Эту фразу я всегда воспринимала как злопыхательскую. Вот, дескать, мы обошли вас, унизили, вы сидите в луже, а мы торжествуем, иначе, что праздновать-то?
А оказывается, есть в этой фразе свой прямой необидный смысл.
Как-то четыре почтенные пожилые дамы обсуждали возле моей парковки одно непонятное мероприятие. Разговаривали они громко, не стесняясь, что позволило мне, тоже без особого стеснения, к ним прислушаться. Речь шла об улице, а что с ней, я не понимала, они произносили слова, не заботясь об артикуляции. И вдруг одна из них отчётливо сказала:
— А кто придет на праздник?
— Как кто? — возразила другая, — мы, наши иностранцы и фрау Друскин.
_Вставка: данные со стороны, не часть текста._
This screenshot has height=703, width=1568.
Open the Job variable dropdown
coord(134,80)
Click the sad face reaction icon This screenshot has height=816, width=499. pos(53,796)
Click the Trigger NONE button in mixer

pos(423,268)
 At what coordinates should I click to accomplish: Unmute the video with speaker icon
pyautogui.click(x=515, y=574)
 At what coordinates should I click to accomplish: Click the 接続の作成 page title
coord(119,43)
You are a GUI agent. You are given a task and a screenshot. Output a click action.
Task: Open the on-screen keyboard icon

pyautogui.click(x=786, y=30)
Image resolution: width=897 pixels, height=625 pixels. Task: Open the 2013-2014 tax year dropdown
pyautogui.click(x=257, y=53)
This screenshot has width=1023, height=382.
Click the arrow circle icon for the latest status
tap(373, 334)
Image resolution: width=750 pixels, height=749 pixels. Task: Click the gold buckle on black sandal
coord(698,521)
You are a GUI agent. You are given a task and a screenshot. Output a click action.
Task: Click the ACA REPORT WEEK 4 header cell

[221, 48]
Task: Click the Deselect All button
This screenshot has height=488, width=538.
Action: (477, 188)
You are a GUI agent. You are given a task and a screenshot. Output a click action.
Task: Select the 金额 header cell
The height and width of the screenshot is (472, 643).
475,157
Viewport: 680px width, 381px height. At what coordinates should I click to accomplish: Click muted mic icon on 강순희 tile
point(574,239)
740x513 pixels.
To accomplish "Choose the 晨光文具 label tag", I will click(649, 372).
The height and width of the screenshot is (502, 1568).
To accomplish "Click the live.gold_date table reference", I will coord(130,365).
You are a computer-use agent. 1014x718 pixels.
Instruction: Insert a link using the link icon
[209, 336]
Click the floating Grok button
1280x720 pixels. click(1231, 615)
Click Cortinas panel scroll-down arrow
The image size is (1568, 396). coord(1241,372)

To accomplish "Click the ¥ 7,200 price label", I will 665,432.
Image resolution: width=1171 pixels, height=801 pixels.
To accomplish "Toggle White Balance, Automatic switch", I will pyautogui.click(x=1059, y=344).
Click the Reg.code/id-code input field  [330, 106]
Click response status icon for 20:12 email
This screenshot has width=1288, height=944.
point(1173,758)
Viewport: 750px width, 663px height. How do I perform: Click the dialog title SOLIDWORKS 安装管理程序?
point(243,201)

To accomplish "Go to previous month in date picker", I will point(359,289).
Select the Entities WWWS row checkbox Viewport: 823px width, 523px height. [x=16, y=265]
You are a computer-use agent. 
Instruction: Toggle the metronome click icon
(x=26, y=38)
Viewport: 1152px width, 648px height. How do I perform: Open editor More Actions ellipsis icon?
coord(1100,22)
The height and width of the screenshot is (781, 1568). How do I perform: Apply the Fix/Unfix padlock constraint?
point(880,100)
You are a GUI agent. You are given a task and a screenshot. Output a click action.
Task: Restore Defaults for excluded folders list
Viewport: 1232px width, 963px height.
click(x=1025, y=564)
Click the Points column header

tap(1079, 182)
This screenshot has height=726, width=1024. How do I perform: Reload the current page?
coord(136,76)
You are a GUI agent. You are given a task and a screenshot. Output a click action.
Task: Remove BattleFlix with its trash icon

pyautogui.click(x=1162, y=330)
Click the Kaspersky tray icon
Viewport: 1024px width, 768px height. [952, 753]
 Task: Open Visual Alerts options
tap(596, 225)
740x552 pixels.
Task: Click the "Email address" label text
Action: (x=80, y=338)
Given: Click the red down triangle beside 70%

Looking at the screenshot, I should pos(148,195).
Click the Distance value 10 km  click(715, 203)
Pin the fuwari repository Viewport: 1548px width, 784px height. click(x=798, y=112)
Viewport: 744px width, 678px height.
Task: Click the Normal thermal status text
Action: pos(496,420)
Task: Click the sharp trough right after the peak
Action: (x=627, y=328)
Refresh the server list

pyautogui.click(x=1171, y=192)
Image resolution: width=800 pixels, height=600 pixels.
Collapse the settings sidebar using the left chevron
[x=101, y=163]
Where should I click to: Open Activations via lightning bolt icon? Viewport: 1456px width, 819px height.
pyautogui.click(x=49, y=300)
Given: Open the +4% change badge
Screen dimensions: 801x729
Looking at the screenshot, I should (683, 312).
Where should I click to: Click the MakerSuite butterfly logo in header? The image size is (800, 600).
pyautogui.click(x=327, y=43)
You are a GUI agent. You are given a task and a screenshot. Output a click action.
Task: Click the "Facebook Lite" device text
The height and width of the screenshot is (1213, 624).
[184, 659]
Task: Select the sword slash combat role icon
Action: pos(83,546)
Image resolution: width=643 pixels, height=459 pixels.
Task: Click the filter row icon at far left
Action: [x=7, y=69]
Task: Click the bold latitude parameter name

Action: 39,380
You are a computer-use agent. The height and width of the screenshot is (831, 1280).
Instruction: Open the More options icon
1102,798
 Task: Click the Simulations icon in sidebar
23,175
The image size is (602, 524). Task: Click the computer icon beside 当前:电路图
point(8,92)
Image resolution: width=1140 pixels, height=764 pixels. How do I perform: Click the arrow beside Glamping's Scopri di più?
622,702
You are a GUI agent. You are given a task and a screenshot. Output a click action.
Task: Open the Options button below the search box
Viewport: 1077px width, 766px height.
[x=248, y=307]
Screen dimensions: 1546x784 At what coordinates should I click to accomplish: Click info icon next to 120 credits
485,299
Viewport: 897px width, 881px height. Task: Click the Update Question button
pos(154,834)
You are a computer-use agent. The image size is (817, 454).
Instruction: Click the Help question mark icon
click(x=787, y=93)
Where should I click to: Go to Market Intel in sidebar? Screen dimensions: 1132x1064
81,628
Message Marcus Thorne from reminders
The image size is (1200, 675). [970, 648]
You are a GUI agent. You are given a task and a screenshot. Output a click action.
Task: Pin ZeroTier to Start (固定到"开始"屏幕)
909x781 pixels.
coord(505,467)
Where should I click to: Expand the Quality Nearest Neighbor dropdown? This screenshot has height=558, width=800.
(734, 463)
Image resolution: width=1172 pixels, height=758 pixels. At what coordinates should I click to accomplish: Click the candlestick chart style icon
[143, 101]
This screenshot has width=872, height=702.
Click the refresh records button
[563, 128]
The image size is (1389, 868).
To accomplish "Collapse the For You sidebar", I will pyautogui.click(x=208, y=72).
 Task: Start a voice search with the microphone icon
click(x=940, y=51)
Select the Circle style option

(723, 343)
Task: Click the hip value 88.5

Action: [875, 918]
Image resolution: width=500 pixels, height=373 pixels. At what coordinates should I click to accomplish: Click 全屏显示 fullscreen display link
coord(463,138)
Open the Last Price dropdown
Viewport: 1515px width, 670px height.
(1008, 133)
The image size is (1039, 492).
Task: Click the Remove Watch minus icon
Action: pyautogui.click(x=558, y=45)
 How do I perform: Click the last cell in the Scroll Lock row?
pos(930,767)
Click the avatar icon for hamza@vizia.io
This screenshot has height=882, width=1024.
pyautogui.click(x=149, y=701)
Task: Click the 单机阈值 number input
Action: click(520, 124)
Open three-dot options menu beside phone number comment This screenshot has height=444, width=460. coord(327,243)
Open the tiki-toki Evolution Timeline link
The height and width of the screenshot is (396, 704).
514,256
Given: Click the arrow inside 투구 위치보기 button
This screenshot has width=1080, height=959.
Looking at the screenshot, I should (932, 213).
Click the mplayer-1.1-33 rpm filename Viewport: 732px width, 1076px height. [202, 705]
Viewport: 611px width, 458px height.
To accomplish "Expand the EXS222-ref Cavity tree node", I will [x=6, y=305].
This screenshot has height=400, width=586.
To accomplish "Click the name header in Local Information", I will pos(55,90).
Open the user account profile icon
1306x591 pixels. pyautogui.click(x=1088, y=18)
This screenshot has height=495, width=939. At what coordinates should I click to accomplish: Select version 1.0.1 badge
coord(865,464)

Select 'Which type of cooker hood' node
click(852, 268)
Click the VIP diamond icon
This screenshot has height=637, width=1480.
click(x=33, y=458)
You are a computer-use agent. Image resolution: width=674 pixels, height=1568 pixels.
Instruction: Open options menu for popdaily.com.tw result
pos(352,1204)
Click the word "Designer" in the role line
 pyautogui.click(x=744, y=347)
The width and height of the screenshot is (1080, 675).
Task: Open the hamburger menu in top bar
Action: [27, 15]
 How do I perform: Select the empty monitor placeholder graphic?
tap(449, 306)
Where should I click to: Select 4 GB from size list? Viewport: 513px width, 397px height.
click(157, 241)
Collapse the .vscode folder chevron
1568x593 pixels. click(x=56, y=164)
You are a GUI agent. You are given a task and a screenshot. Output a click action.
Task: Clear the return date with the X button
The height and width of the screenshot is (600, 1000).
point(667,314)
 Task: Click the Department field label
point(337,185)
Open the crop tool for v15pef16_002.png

— Как интересно! — подумала я и спросила Сюзанну, про какое торжество могла идти речь. Она ужасно возбудилась:
— О-о-о! Это очень приятный обычай! К осени, когда люди съезжаются из отпусков, каждая улица устраивает посиделки. Пекут, готовят салаты, жарят мясо. У вас здесь интернационал, значит каждый принесет свой «шпециалитет.» Вы с Ниной сварите борщ. (Она произносит «боррщщч»).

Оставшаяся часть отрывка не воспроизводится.